Cypress can parallelise tests across CI machines using the CLI.

cypress run --record --parallel --ci-build-id $BUILD_TAG

Node - Jest

The Jest CLI takes a --shard flag that can split your tests and let you run different sets of tests of different machines.

jest --shard=1/3

Python - pytest

This uses the pytest-shard library to implement sharding in pytest.

pytest --shard-id=0 --num-shards=2

How to for CI providers

CircleCI

To run a set of concurrent jobs, you will need to add a workflows section to your existing .circleci/config.yml file.

The simple example below shows the default workflow orchestration with two concurrent jobs. The workflows key needs to have a unique name. In this example, the unique name is build_and_test. The jobs key is nested under the uniquely named workflow, and contains the list of job names. Since the jobs have no dependencies, they will run concurrently.

version: 2.1

jobs:
  build:
    docker:
      - image: cimg/<language>:<version TAG>
    steps:
      - checkout
      - run: <command>
  test:
    docker:
      - image: cimg/<language>:<version TAG>
    steps:
      - checkout
      - run: <command>
workflows:
  build_and_test:
    jobs:
      - build
      - test

Github Actions

concurrency:
  group: ${{ github.ref }}
  cancel-in-progress: true

Jenkins

def barrier = createBarrier count: 3;
boolean out = false;
parallel(
        await1: {
            awaitBarrier barrier
            echo "out=${out}"
        },
        await2: {
            awaitBarrier (barrier){
                sleep 2 //simulate a long time execution.
            }
            echo "out=${out}"
        },
        await3: {
            awaitBarrier (barrier){
                sleep 3 //simulate a long time execution.
                out = true
            }
            echo "out=${out}"
        }
)

Travis CI

Say you want to split up your unit tests and your integration tests into two different build jobs.

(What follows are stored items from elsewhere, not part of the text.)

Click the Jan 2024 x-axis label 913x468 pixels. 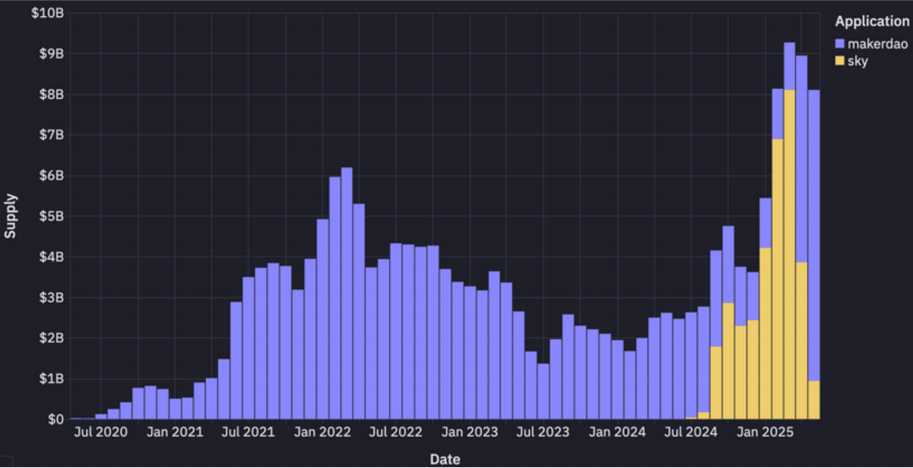617,432
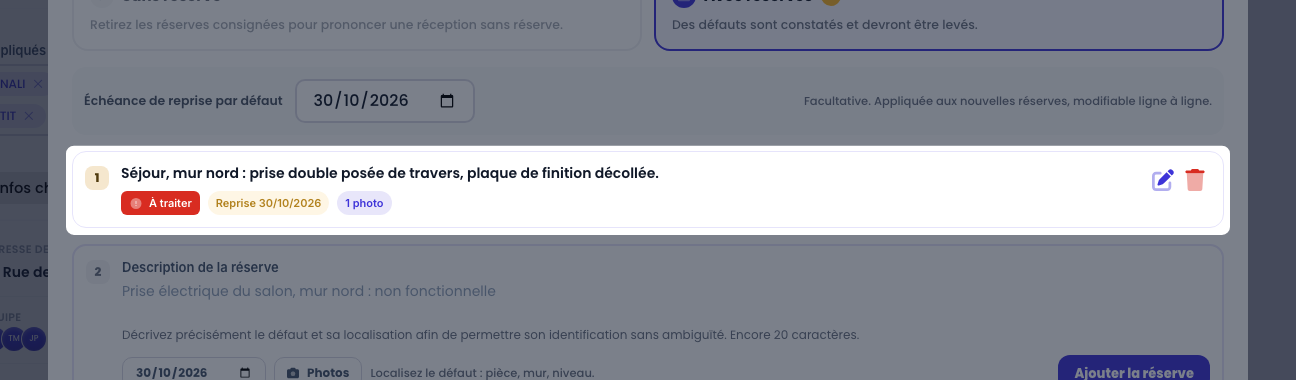
Task: Focus the default échéance date 30/10/2026 field
Action: 385,101
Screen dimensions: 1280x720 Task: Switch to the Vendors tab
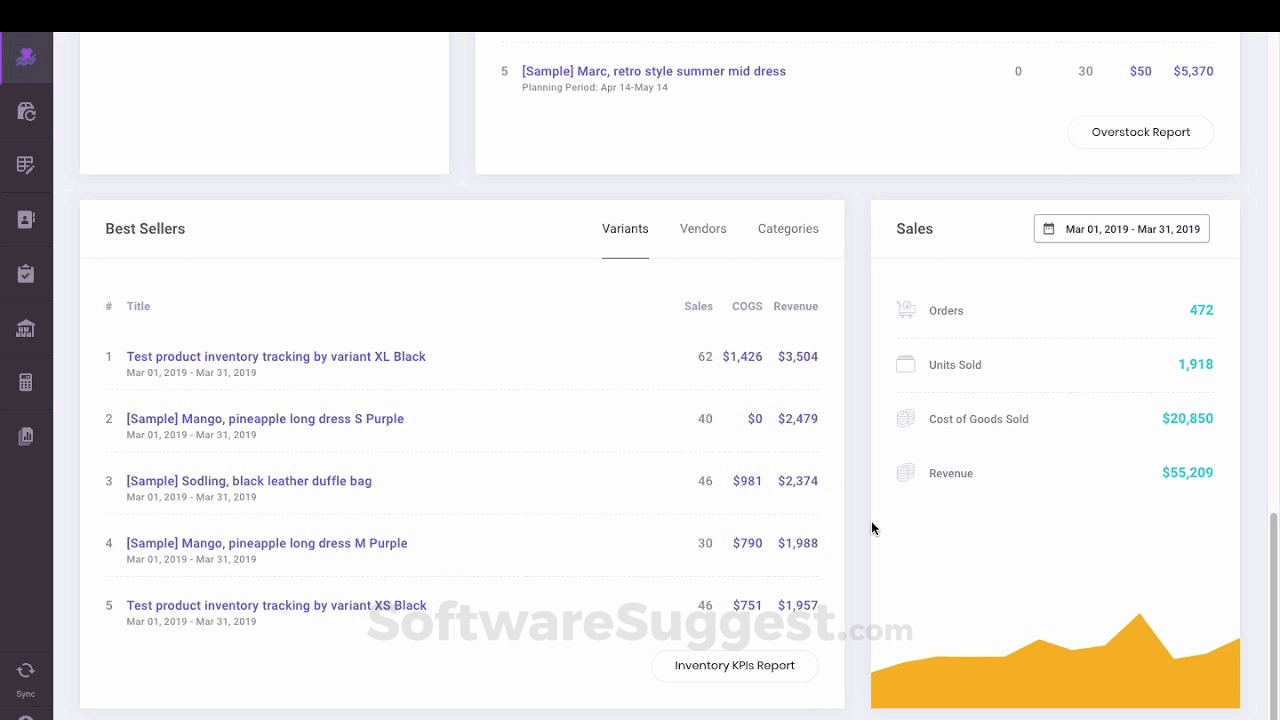[703, 228]
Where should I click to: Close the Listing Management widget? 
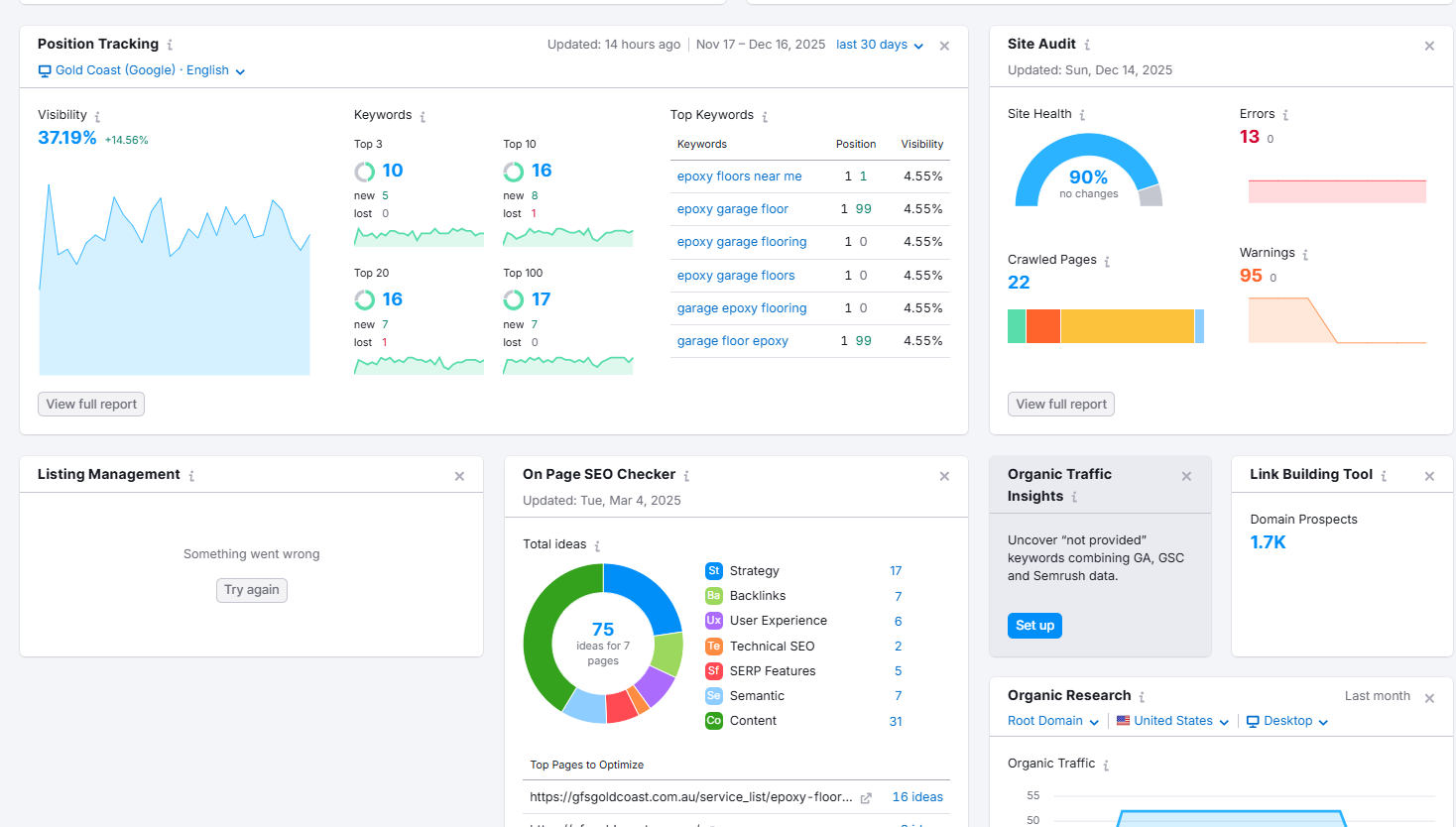pyautogui.click(x=459, y=476)
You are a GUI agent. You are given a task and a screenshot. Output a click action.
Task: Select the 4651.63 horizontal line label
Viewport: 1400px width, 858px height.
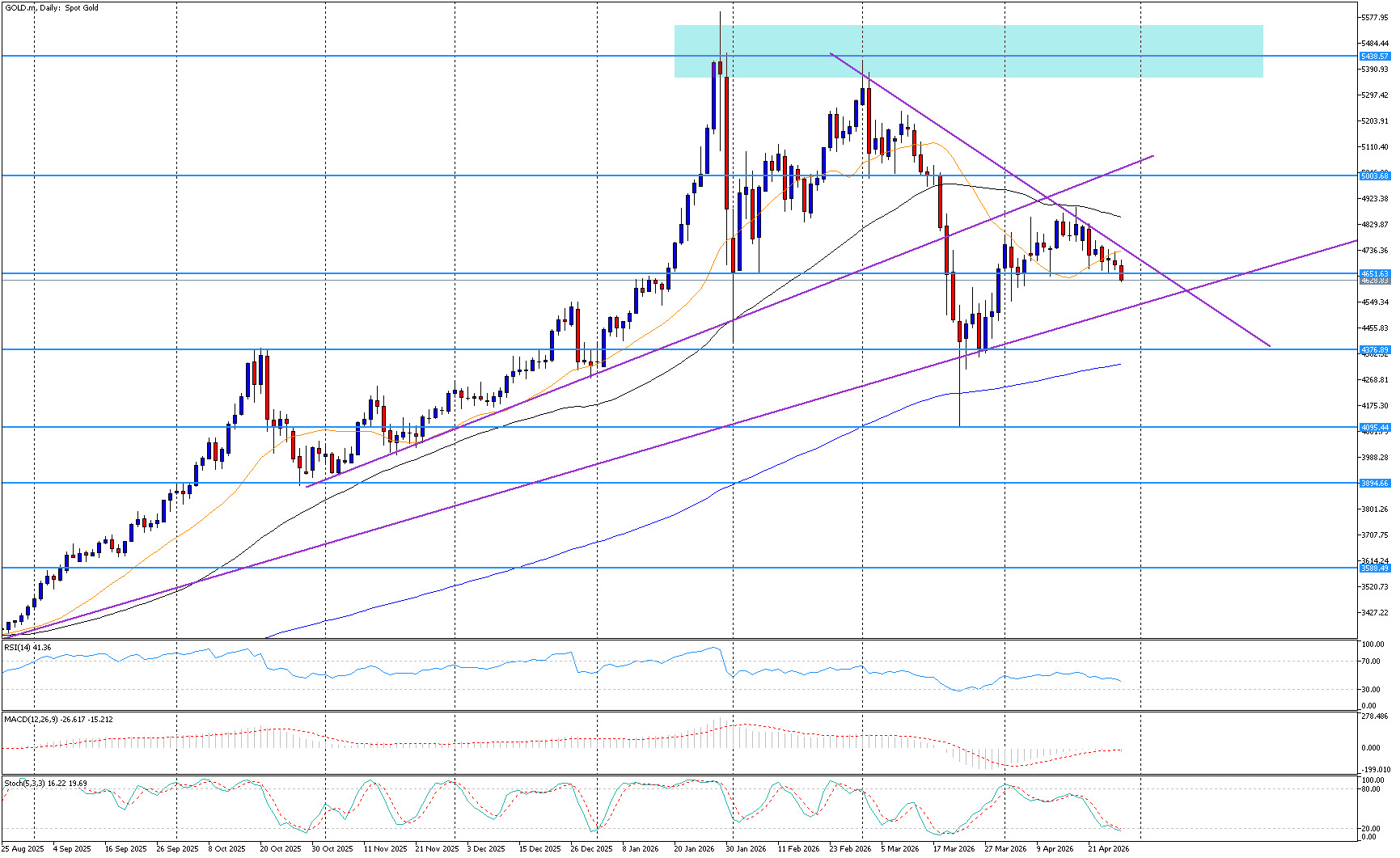point(1374,273)
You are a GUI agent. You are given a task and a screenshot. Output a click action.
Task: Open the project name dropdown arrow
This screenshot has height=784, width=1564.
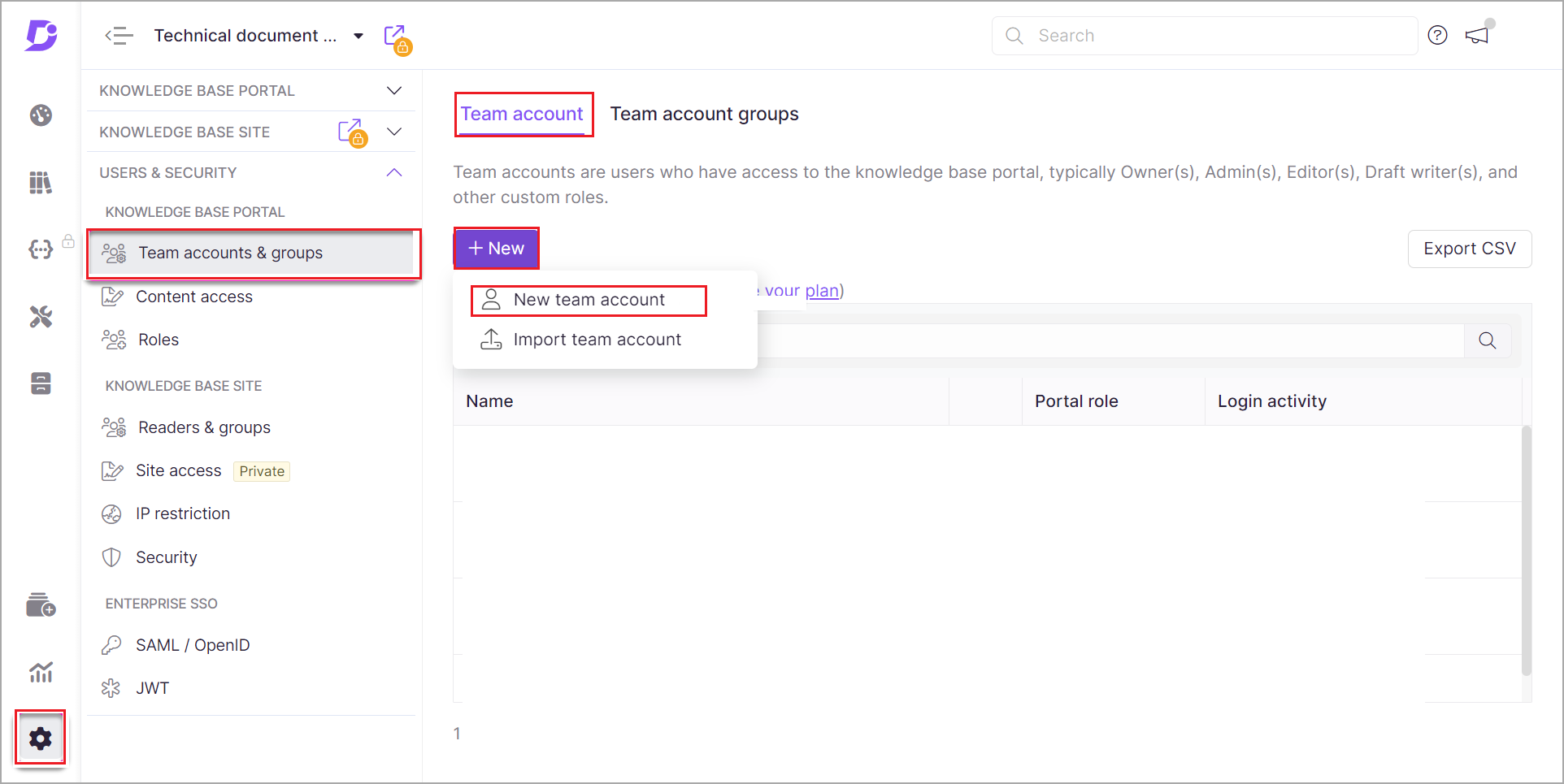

They’ll run in parallel and fully utilize the available build capacity for your account.

Here’s an example on how to utilize this feature in your .travis.yml:

env:
  - TEST_SUITE=units
  - TEST_SUITE=integration

Then you change your script command to use the new environment variable to determine the script to run.

script: "bundle exec rake test:$TEST_SUITE"

Travis CI will determine the build matrix based on the environment variables and schedule two builds to run.